What does the word “retirement” conjure up in your mind? If you’ve been steadily saving and investing and haven’t been negatively affected by the recession, the dot.com bust of the '90s, the lackluster housing market, or a personal financial setback then perhaps you envision twenty years traveling the world enjoying a post-work lifestyle.
And then there’s the rest of us—the small business owners, the young professionals with astronomical student loans, freelancers and workers who have changed companies and jobs multiple times, always before the five or seven years required to become vested in a pension plan.
For those who have not saved, thinking of an eventual “retirement” is frightening. An American Institute of Certified Public Accountants study showed that a whopping 40% of working Americans say they will never afford retirement, CNN Money reported. Further, the study found that retirement concerns top the list of issues troubling Americans.
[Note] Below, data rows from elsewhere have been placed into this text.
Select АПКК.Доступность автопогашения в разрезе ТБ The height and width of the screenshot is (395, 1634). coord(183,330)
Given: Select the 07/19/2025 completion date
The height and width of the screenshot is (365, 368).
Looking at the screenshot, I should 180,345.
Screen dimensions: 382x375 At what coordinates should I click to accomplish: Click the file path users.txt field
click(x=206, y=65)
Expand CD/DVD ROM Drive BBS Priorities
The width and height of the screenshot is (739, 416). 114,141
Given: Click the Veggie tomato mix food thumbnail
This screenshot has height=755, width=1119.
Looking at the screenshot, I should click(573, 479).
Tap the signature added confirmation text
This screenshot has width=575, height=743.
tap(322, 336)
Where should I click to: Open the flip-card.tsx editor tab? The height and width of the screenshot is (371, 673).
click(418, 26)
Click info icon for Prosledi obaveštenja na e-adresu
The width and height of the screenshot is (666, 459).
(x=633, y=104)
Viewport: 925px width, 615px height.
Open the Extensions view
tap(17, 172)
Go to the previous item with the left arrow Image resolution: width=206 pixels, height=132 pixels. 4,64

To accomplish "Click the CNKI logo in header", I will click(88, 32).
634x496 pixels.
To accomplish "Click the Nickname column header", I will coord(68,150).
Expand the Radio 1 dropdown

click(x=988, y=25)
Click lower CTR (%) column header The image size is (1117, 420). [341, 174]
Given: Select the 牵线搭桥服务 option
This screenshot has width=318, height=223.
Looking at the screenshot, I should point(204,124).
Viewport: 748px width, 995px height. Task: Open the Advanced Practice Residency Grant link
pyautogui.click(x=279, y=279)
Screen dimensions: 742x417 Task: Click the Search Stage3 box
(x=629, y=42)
David Bogan and Keith Davies, authors of the book Avoid Retirement and Stay Alive: The New Retirement Revolution believe that if we adopt a new way of thinking about retirement, our fears can be alleviated.
First and foremost Bogan and Davies encourage readers to eliminate the word “retirement” from their vocabulary altogether and instead customize an action plan or “golden parachute.”
Find meaningful work. Many people are looking forward to retirement because they absolutely hate their jobs. Thousands will continue on well past the traditional retirement age because they have no choice. Others will remain in their chosen professions because they want to.
Avoid Retirement differentiates between simply having a job and working with a purpose. “Working is an integral part of life’s purpose,” write Bogan and Davies. “So, give up your job by all means, but don’t stop working. Jobs come and go. Work is constant.”
One option is to keep the job for the benefits and savings plan while pursuing purposeful work at the same time. For those who want to go this route, Marci Alboher offers guidance to what she calls “slash” professionals (a lawyer or a writer) in her book One Person, Multiple Careers.
Grow in knowledge. The idea of “retirement” is that you stop working at a certain time—say 65 years of age. This concept is a relatively new phenomenon, state Bogan and Davies. For most of human history people didn’t retire, they worked until the end of their lives. “It wasn’t as bad as it sounds,” write the authors. “Their age and wisdom were considered assets, as were the tasks they often performed in their later years.”
Avoid Retirement lists all of the aspects of wealth, which, in addition to property and possessions, include mental health, wisdom, knowledge and experience - all of which can accumulate with age. “If you make the decision to continue working, you’ll truly be in a powerful position,” write Bogan and Davies who say surveys show that older workers are strong communicators, take fewer sick days and are more loyal.
Live your retirement dreams now. What is it that you’re planning to do after you retire? Travel? Become more involved in the community? Spend more time with your family? The authors suggest that instead of waiting for a retirement that may not be attainable, take control and restructure your life so you can do these things now. Create a life that will be both satisfying and sustainable into the distant future.
“Successful people love what they do because they have a genuine passion,” write Bogan and Davies, “and a genuine passion never goes away, so they never stop.”